What is asked: Please swap "pixels" for "px" throughout the entries below and write them out again, with everything else unchanged and the pictures left out.

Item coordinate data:
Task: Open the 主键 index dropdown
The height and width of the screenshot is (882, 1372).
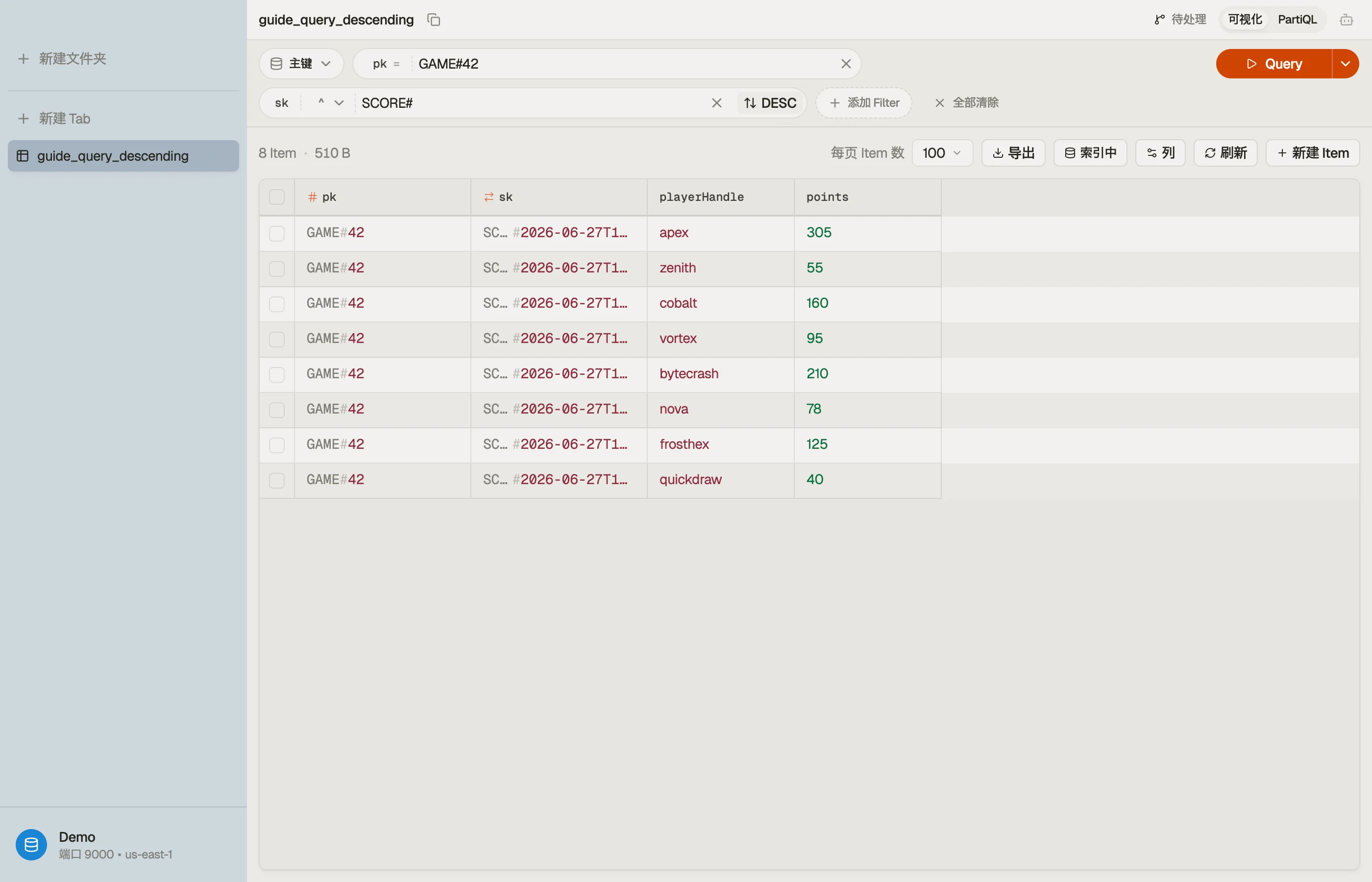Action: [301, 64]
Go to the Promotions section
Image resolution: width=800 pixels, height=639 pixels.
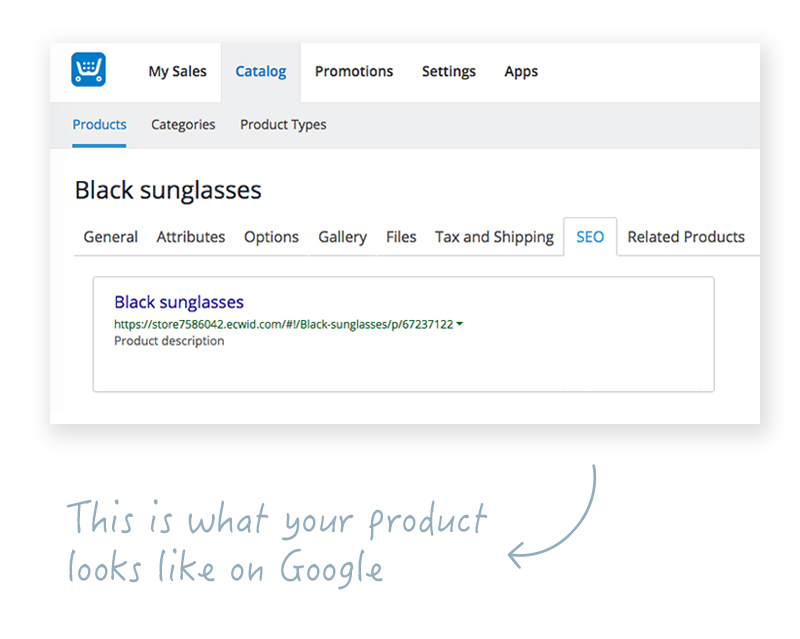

Full output:
Task: Open the 主键 index dropdown
The height and width of the screenshot is (882, 1372).
Action: [301, 64]
Go to the Promotions section
Image resolution: width=800 px, height=639 px.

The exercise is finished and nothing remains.